例えば今日、世界から春が消えても。
さくらの部屋にあるという絵をどうしても見たくなってしまった僕は、駄目元で、

『それならさ、クリスマスの日に、デートも兼ねてさくらの家に行っちゃ駄目かな?お家デートならさくらの負担も少ないだろうし、クリスマスプレゼントもケーキも持っていくから』

と、尋ねてしまったんだ。


家族で祝うクリスマスに彼氏を家に上げるなんて、きっと拒否されるはず。


そう考えていたのに、

『賛成。その日まで、絶対元気でいないとね』

彼女は当たり前のように、満面の笑みで承諾してくれた。


でもこれは口頭の約束だったし、てっきり時間と共に流れてしまうと思っていたけれど、

『冬真君!パパとママ、良いよって言ってくれた!』

『体調の事もあるから2時間だけだけど、私の部屋で楽しんでー、って!』

彼女の中ではこの約束は風化されていなかったようで、ありったけの喜びが感じられる文面は、僕が彼女の家に上がる事に対する許可を伝えていた。

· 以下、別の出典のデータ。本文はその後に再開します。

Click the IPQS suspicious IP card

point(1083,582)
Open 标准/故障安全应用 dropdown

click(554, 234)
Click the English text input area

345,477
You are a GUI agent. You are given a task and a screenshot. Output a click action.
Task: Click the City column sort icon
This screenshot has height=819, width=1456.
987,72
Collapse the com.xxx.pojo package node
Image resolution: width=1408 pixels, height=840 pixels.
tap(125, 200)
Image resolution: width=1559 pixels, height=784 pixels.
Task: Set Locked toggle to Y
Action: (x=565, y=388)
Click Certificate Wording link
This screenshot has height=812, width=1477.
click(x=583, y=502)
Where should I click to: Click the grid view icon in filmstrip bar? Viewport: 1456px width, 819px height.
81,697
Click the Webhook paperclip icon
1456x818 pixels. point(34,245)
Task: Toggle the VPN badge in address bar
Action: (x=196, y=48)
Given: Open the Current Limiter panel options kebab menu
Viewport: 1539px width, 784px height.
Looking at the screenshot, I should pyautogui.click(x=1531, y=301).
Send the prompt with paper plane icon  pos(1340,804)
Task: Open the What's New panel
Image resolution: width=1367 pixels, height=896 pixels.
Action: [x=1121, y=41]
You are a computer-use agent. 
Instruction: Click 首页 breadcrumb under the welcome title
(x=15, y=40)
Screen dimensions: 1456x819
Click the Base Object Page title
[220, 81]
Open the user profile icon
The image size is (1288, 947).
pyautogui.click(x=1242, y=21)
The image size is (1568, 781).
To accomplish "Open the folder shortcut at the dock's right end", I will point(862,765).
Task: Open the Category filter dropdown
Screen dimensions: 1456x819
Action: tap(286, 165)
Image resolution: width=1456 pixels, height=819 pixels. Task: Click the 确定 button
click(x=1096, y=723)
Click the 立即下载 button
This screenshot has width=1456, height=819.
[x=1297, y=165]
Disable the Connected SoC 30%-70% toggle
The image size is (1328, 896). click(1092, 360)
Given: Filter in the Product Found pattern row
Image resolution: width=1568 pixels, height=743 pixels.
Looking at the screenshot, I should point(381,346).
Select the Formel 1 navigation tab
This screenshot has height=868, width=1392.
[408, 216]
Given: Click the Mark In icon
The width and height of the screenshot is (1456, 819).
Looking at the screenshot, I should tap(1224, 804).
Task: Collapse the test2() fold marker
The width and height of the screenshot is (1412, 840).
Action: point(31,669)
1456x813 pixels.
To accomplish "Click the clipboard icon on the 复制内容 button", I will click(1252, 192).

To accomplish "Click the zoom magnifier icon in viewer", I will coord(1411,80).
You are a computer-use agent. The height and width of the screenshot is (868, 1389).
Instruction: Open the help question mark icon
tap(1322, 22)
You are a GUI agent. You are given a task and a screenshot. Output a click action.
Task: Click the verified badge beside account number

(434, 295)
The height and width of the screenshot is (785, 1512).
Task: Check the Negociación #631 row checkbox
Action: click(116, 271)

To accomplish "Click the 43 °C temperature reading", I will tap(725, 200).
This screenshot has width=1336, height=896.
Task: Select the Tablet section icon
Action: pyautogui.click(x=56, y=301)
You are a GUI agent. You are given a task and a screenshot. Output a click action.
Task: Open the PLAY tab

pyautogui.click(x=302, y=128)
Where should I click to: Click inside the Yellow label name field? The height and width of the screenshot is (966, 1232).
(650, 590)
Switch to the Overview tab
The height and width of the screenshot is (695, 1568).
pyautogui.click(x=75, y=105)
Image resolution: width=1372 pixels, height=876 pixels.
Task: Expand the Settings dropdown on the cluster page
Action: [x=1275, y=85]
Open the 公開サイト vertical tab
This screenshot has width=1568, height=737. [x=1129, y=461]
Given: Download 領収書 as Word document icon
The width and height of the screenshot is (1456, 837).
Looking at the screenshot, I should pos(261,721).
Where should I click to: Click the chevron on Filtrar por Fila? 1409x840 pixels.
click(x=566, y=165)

もちろん、自室で独り寂しく夕飯を食べていた僕がベッドに飛び込んで静かにガッツポーズを決めていた事は言うまでもない。


そんなこんなで、さくらへのプレゼントとケーキと手土産、そしてもう1つの宝物を手にした僕は今、彼女の家の前に立っている。



どうしょう、今まで浮かれていて何も考えていなかったけれど、さくらのご両親はどんな人達なのだろう。